# WHAT THE EXERCISE ASKS:
In the records below, tally every line containing "field". Report only the total.

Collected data
+ + + + + + +

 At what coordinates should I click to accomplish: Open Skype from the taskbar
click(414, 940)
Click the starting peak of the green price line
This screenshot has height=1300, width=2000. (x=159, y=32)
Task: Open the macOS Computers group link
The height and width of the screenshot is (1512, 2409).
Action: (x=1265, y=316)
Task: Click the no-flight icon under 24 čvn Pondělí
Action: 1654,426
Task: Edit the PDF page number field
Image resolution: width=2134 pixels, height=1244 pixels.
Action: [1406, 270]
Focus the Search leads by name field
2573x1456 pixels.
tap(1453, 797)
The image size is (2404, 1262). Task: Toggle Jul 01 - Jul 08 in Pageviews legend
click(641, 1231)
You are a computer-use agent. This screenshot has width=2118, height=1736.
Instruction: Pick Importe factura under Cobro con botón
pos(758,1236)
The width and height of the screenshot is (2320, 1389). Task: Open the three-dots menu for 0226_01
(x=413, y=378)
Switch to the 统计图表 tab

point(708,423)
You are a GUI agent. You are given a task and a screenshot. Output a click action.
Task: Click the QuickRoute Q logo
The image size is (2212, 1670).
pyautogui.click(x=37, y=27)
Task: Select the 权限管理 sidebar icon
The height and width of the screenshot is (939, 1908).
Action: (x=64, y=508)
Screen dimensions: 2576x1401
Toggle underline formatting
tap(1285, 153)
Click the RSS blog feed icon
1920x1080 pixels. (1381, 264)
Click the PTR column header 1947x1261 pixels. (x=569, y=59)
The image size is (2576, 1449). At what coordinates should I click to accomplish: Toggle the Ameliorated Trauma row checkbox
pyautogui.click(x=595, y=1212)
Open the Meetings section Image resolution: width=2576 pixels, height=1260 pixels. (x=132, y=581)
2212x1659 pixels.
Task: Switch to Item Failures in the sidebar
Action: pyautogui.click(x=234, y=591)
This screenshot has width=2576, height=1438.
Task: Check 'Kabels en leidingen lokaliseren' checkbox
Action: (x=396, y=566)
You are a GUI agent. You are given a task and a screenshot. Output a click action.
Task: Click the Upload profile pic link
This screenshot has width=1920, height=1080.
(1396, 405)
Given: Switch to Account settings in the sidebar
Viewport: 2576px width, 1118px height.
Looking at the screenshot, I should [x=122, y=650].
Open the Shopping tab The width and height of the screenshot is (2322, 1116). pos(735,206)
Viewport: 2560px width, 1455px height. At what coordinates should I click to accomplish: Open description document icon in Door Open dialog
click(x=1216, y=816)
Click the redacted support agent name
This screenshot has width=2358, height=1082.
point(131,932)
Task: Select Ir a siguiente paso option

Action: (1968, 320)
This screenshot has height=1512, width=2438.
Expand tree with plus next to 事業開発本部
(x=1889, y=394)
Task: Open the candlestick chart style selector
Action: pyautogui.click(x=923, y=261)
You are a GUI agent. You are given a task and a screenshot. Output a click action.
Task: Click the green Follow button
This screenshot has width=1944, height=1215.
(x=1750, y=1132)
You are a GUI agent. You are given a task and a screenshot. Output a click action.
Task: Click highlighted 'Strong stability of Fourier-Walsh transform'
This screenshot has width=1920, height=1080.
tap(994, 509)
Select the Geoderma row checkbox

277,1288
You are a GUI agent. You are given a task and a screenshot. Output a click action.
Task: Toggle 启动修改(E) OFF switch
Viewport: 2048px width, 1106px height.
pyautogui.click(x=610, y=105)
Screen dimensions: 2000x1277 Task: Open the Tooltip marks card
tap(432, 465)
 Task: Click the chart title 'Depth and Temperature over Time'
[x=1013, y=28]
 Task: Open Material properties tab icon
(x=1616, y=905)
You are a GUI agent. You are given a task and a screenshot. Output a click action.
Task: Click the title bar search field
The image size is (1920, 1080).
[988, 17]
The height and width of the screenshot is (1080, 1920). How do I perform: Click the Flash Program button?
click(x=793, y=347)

+ + + + + + +

# EXERCISE RESULT:
3